Gennady is right, Alexey's method does not fit the condition of the problem))
07.09.2014

just put the bags in turn, a bag in which 10 coins of 1 gram will weigh 10 grams, and when we put a bag of fake coins, it will weigh 2
.
01.07.2015

Anna

and why exactly from the third bag, maybe the 5th or another
20.09.2015

cap

each withdrawal of a coin is a measurement, but it is necessary for one weighing! so every time you put a coin on the scales - this is also a measurement ..
29.10.2015

Sergey

I struggled with this riddle a couple of years ago for 3 days, until at 3 o'clock in the morning I came up with a solution)))
29.11.2015

Vladimir

everything is correct. it's just that the scales turn on only when all the coins are already on them
06.12.2015

Elena

I've known this puzzle since childhood... it's simple and complex at the same time.
08.12.2015

Kanamat

From the first one from strict two and so on from 10-10 by how much what amount of weight more in the bag are fake
25.07.2017

Alexander

Such a riddle was in the film about Colombo.

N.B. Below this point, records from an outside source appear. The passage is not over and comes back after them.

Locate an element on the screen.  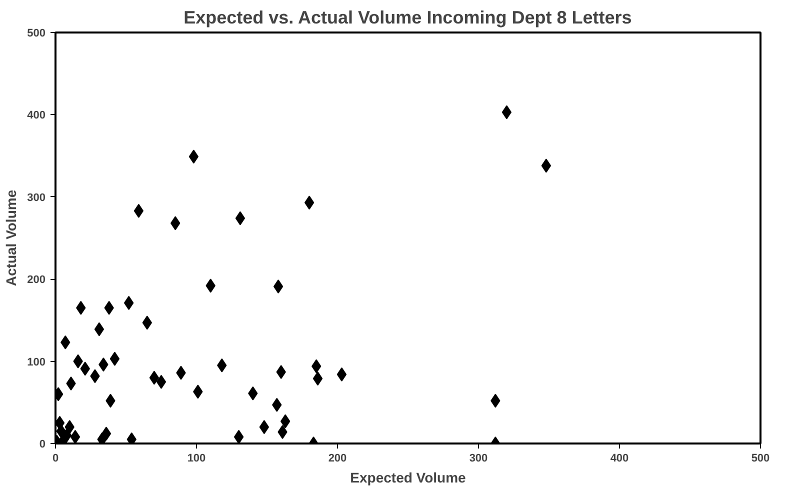
x-tick-label: 200 is located at coordinates (338, 458).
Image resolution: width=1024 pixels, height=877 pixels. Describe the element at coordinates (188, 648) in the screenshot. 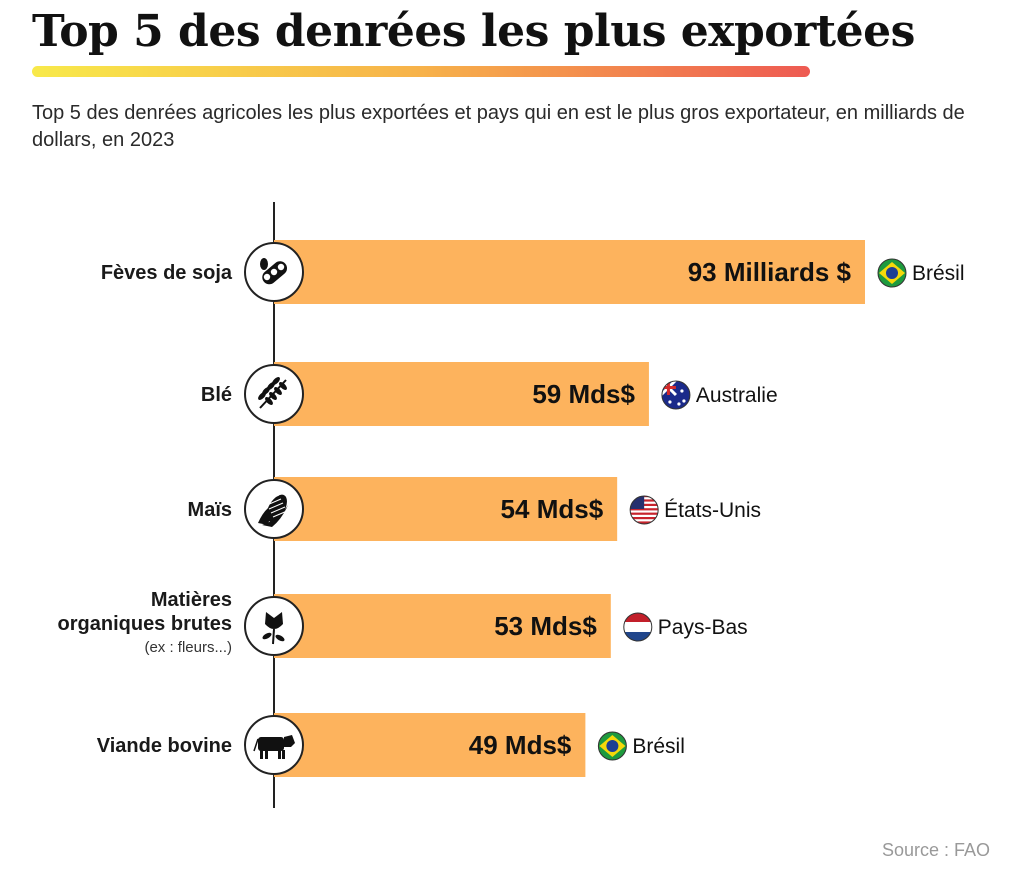

I see `category-note: (ex : fleurs...)` at that location.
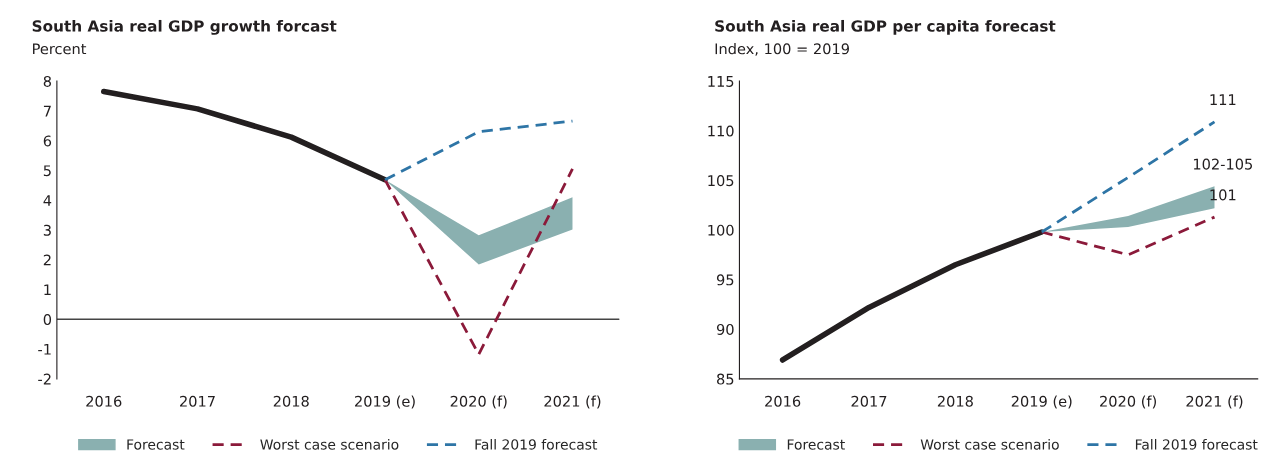 This screenshot has height=451, width=1264. Describe the element at coordinates (726, 379) in the screenshot. I see `y-tick-label: 85` at that location.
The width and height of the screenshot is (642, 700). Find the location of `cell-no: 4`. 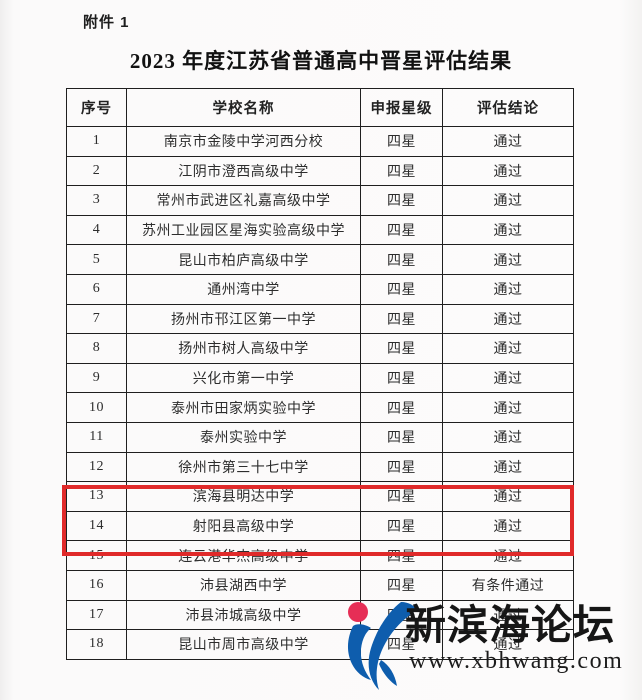

cell-no: 4 is located at coordinates (96, 230).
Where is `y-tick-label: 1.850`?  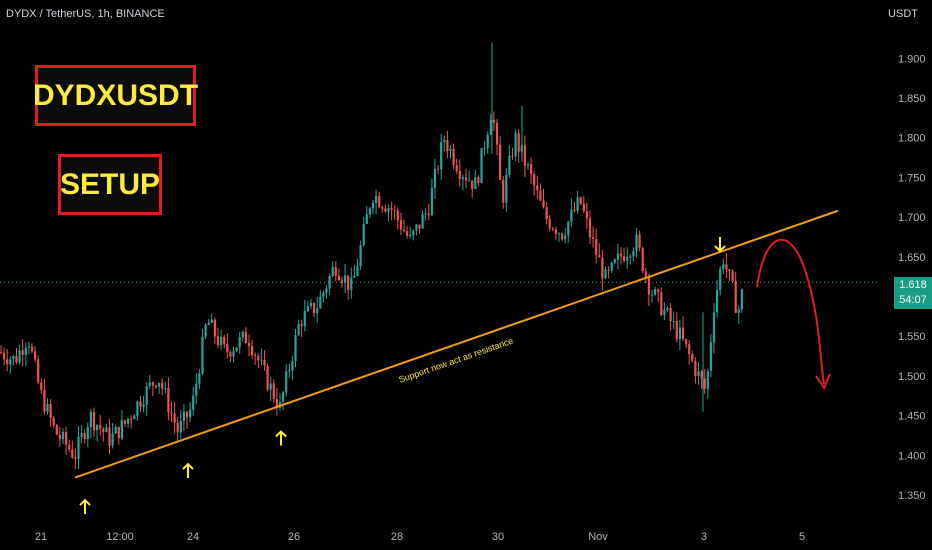
y-tick-label: 1.850 is located at coordinates (912, 99).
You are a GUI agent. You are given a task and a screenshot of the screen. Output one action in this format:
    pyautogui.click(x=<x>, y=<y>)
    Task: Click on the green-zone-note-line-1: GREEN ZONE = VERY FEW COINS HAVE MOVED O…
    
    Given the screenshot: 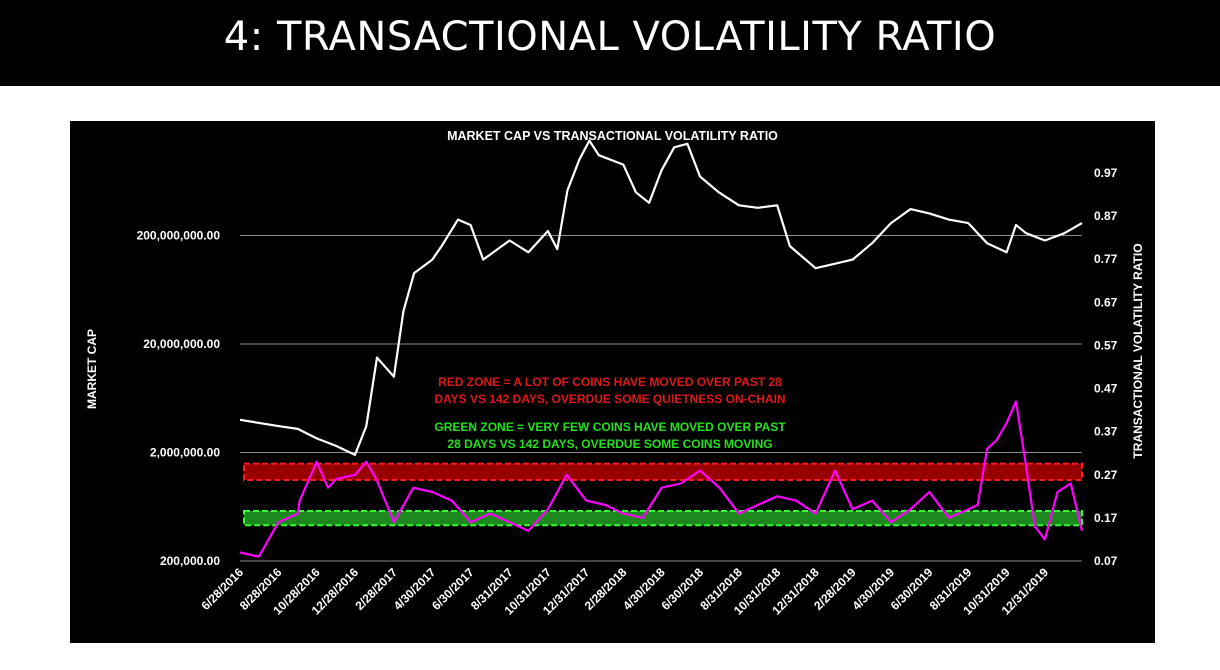 What is the action you would take?
    pyautogui.click(x=610, y=427)
    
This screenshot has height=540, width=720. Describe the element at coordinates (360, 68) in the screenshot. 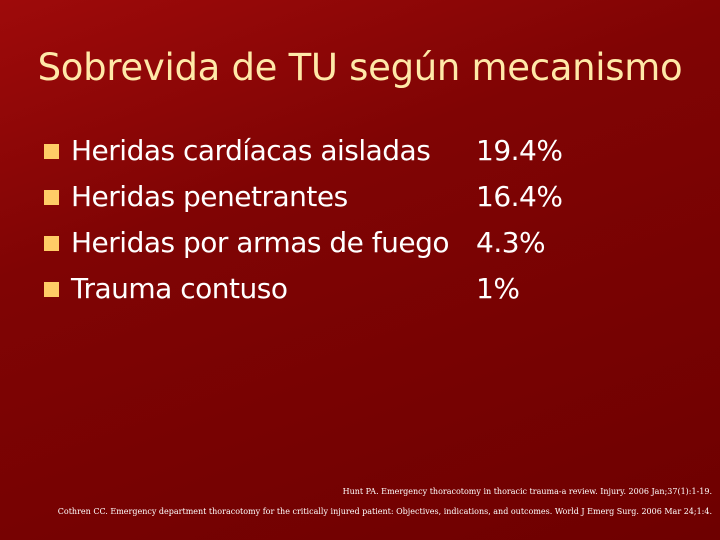

I see `slide-title: Sobrevida de TU según mecanismo` at that location.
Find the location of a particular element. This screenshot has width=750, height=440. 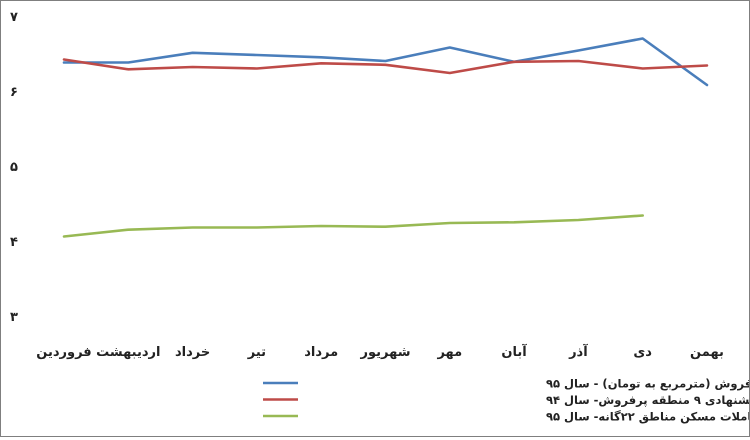

x-tick-label: شهریور is located at coordinates (386, 352).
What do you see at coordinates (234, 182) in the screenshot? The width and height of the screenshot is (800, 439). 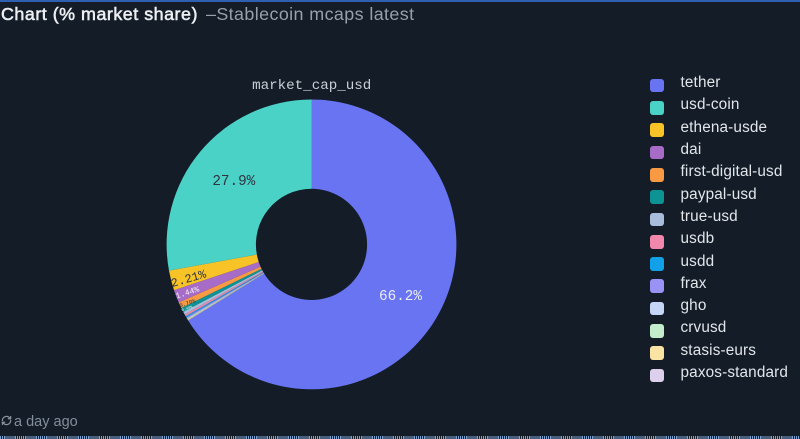 I see `svg-text: 27.9%` at bounding box center [234, 182].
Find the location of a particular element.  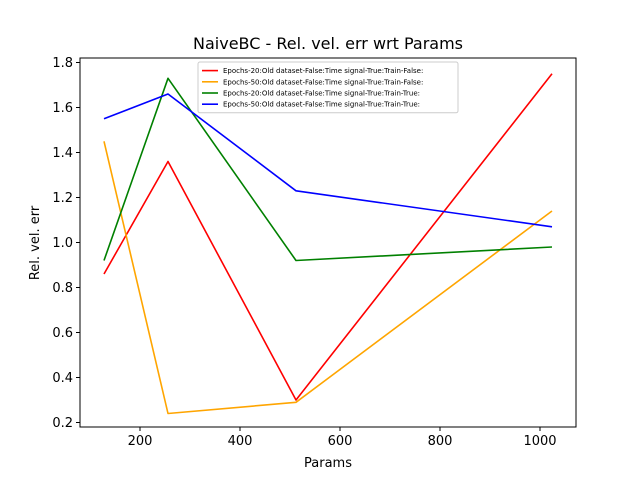

y-tick-label: 1.0 is located at coordinates (62, 244).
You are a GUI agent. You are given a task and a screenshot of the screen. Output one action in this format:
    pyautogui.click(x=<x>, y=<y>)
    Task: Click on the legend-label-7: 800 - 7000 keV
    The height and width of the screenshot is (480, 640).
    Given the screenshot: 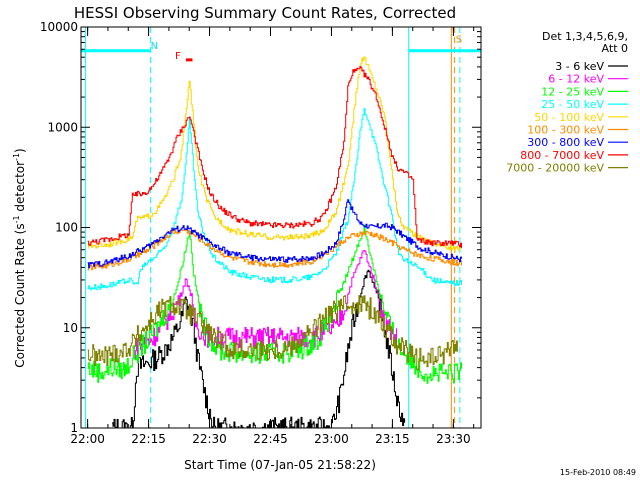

He figured it out, of course.

Each of the 10 bags contains 10 coins. Each coin weighs 10 g. But in one bag all the coins are fake - not 10, but 11 g. m, etc.) are counterfeit coins (all bags numbered from 1 to 10)? The bags can be opened and any number of coins can be pulled out of each.

ANSWER

One coin must be pulled out from the first bag, two from the second, three from the third, and so on. (from the tenth bag - all ten coins). Then all these coins should be weighed together once. If there were no counterfeit coins among them, i.e. all of them would weigh 10 g each, then their total weight would be 550 g. But since there are fake coins (11 g each) among the weighed coins, their total weight will be more than 550 g. Moreover, if it turns out to be 551 g, then fake coins are in the first bag, because we took one coin from it, which gave an extra 1 g. If the total weight is 552 g, then the fake coins are in the second bag, because we took two coins from it. If the total weight is 553 g, then the counterfeit coins are in the third bag, and so on. Thus, with only one weighing, it is possible to determine exactly which bag contains counterfeit coins.